Der Zeitpunkt ist unklar, über Zielorte wird nicht einmal spekuliert. Und doch haben die vergangenen Tage eins deutlich gemacht: Papst Franziskus will in absehbarer Zeit Deutschland besuchen. Erste Hinweise auf einen Besuch des Kirchenoberhaupts hatte es im Februar gegeben. Da hatte Franziskus die deutsche Bundeskanzlerin Angela Merkel in Privataudienz empfangen, bemerkenswerterweise bereits zum zweiten Mal. Bei der knapp 50-minütigen Unterredung lud die protestantische CDU-Politikerin ihren 78-jährigen Gastgeber nach Deutschland ein, wie Vatikansprecher Federico Lombardi später bestätigte.

:::

* **Zu erledigende Aufgaben**:
**1.** Beantworte die folgenden Fragen zum Text über den geplanten Papstbesuch.
(a) In welchem Monat gab es erste Hinweise auf einen Besuch des Kirchenoberhaupts?
(b) Wie lange dauerte die Unterredung zwischen Franziskus und Merkel ungefähr?
(c) Wer bestätigte später die Einladung nach Deutschland?
**2.** Ersetze im Text über den geplanten Papstbesuch „Februar“ durch „März“ und gib dabei alles von „Der Zeitpunkt ist“ bis hinunter zu „Lombardi später bestätigte.“ wieder.

* **Quellenauszug**:
:::

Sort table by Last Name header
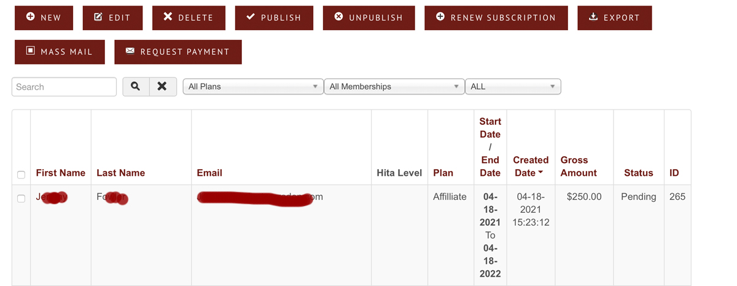Screen dimensions: 737x286 (120, 173)
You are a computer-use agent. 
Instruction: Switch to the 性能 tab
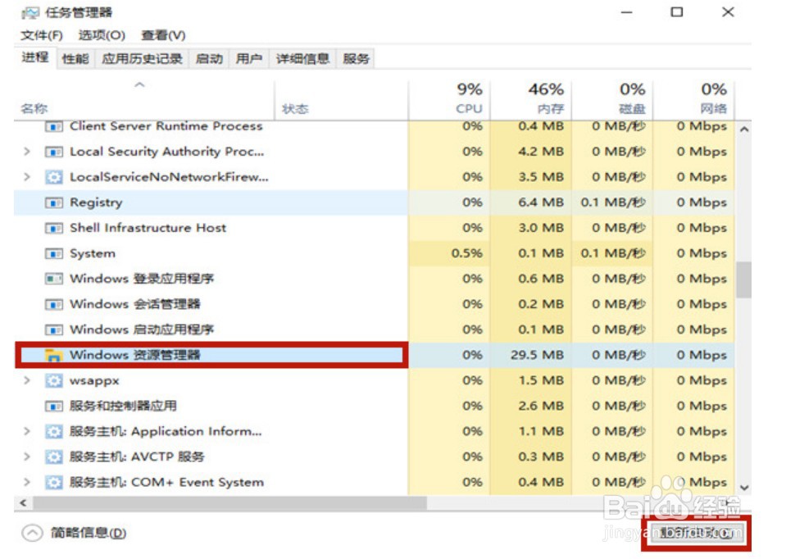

:::

* **Erwartete Ergebnisse**:
**1.**
(a) Im Februar.
(b) Knapp 50 Minuten.
(c) Vatikansprecher Federico Lombardi.

**2.**
Der Zeitpunkt ist unklar, über Zielorte wird nicht einmal spekuliert. Und doch haben die vergangenen Tage eins deutlich gemacht: Papst Franziskus will in absehbarer Zeit Deutschland besuchen. Erste Hinweise auf einen Besuch des Kirchenoberhaupts hatte es im März gegeben. Da hatte Franziskus die deutsche Bundeskanzlerin Angela Merkel in Privataudienz empfangen, bemerkenswerterweise bereits zum zweiten Mal. Bei der knapp 50-minütigen Unterredung lud die protestantische CDU-Politikerin ihren 78-jährigen Gastgeber nach Deutschland ein, wie Vatikansprecher Federico Lombardi später bestätigte.